Negative value currents will be calculated by multiplying the incoming voltage by a suitable resistor. The resulting negative current will be subtracted (removed) from the neuron line using a transistor. The resistor has to be chosen so that the conductance of the resistor equals the weight divided by the beta of the transistor. For example, in the neural network above, for sensor X1 and the output signal 1, the weight equals -0.30395. Assuming the transistor has a beta of 100, the resistor would have to be (0.30395/100)^-1 = ~300 ohms. There is a better way to do this and this was suggested by the vibrant community in the .Stack in order to avoid the impact of beta variation as a function of Collector current. We'll stick to this simpler solution for now and discuss the alternative implementation below.
Finally, the bias in neuron 1 is a negative one. Hence we need to use the transistor to subtract current from the neuron line. The value for the bias is -0.4438. Using the same procedure as above, we'll calculate the resistor value as (0.4438/100)^-1 = 225 ohms.
Adding it all up
In order to add the currents and get the output of the neuron, we use a wire joining all the currents and display the signal as intensity of a led. We could also measure the voltage with an ADC if we wanted to handle the output digitally.
The resulting circuit is simple, if slightly dangerous if we pay close attention to the ammeter below the S2 signal. The reason for this is the amount of sensors. Since the number of sensors is small and the data poor, we are stuck with very large weights and biases. This means that if we move the sliders controlling the voltage from the sensors to their maximum values, we get currents in the order of a few amperes. When scaling up to as little as 16 pixels/sensors, this is not the case anymore and the weights and biases are much smaller. We'll tackle this issue later.
An improved negative weight calculation
Since the beta of the transistors is not a reliable number, I asked the .Stack to lend a hand to try to solve the issue caused by its variation. I got a lot of useful information. One answer led me to log this log, but all of them sent me on a way to solve the issues caused by the variability of beta.
Darrin B suggested using a current mirror instead of single transistor and that helped me to solve the beta issue. The updated circuit can be seen below.
So, now the issue with the beta is solved, but we still have a 14.9 A current to deal with.
Since we're looking at the comparative signals between 0 and 1, we can in principle massage the maths as follows and still maintain the ratio between the two signals:
- Neuron 1 = Bias (-0.4438) / 100 + Input X1 * weight_X1_1 (-0.30395) / 100 + Input X2 * weight_X2_1 (2.16963) / 100
- Neuron 0 = Bias (0.93455) / 100 + Input X1 * weight_X1_2 (0.81321) / 100 + Input X2 * weight_X2_2 (-1.66037) * 100
We then end up with the circuit below, which has a much higher impedance and a more palatable current.
Conclusion
Hopefully this task helps understand the basics of translating a trained neural network onto a discrete component affair.
There were some issues with the previous circuit design which have been solved with the feedback from the .Stack and some basic math.

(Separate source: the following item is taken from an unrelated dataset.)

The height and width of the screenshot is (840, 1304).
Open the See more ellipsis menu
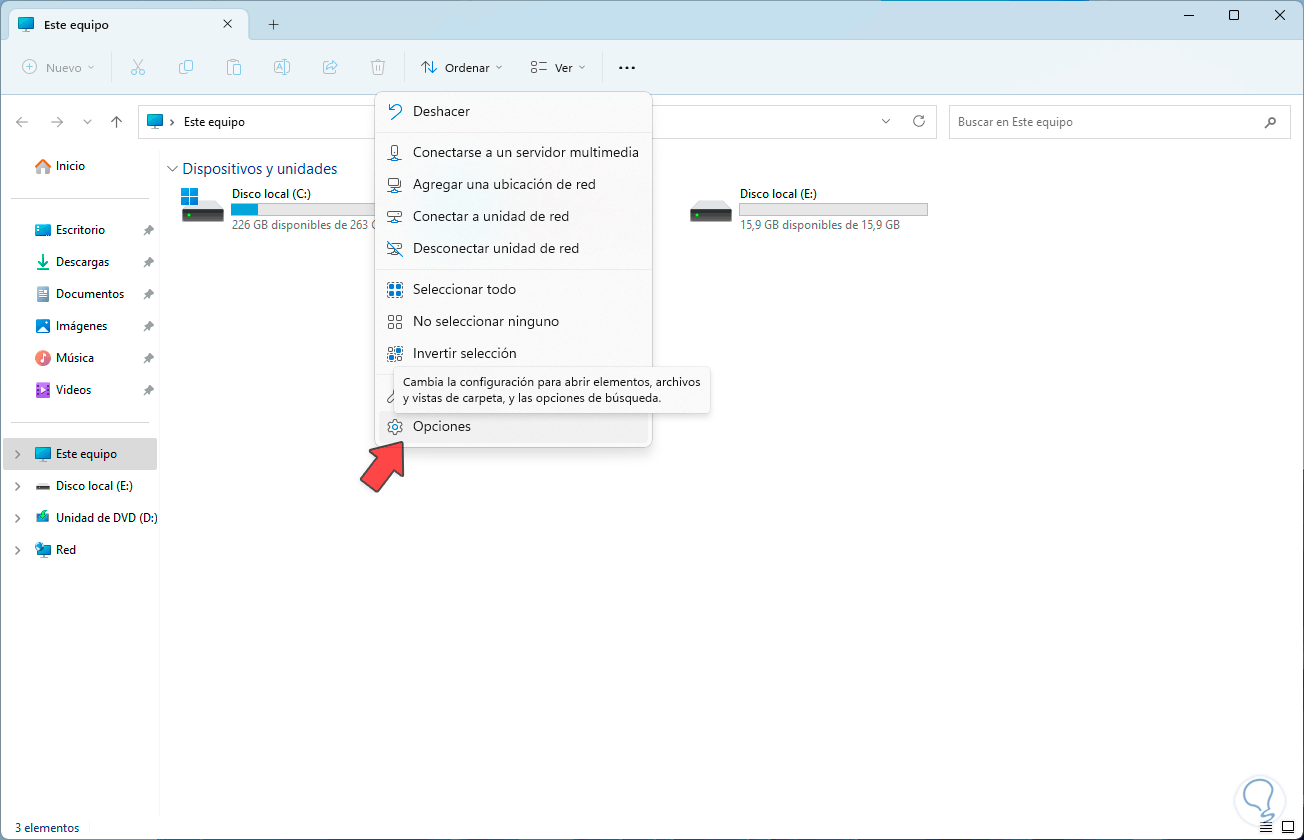click(627, 67)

The circuit for the MNIST number recognition neural network will be updated using the lessons learned and fingers crossed we'll have a prototype soon.
-
PCB design for Discrete component neural network
05/03/2020 at 20:09 • 0 commentsThe goal of this task is to design a PCB that will allow a trained neural network to be used to detect MNIST numbers from an image.
Sensor array and signal selection
During the analysis of the results reported in the previous log, I realised that actually jumping from a 16-pixel sensor matrix to a 49-pixel sensor matrix had two significant effects. The first one was in the design of the sensor array. The second one and even more significant was on the memristor. Considering my limited experience in PCB design, and looking at simulations of the memristor in action, I decided to stick to 4 x 4 matrix using the intensity level from the sensors instead of the binary response. Also because the 7x7 matrix using the model with a binary signal did not perform that well and it had a very significant cost in complexity.

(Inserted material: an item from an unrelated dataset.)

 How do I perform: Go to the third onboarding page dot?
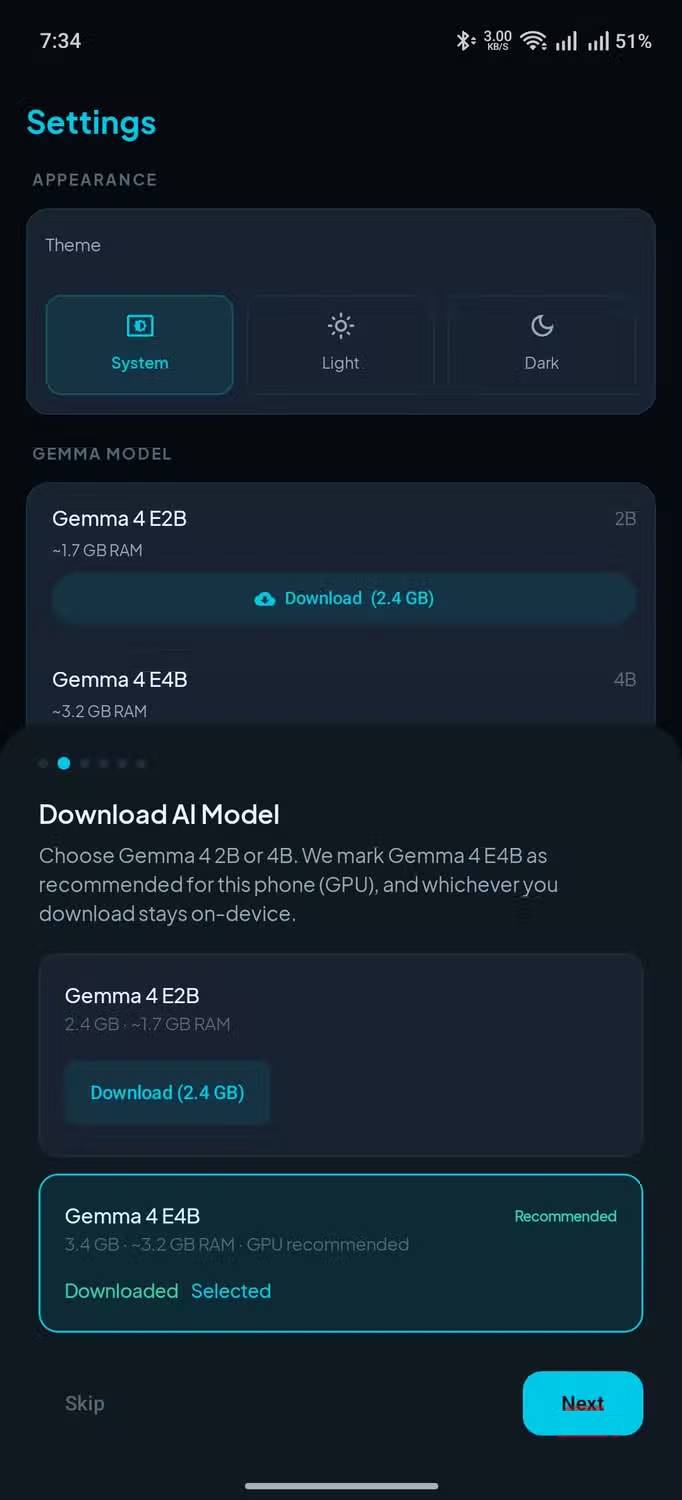pos(84,763)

Assuming like I did for the previous model an average of 1.5 components per node for the memristor, and using 49 inputs and 10 outputs, I'd have a whooping 450 components to mount (that'd be for every input, 10 weights and a bias, multiplied by the number of outputs). Anyway, my initial 1.5 component per node was a little bit off as we'll see later.
The attached simulation can be run here and shows that the neural network is quite robust and small changes in some of the sensors do not make a significant difference in the result. Nevertheless, we'll need to test this in real life.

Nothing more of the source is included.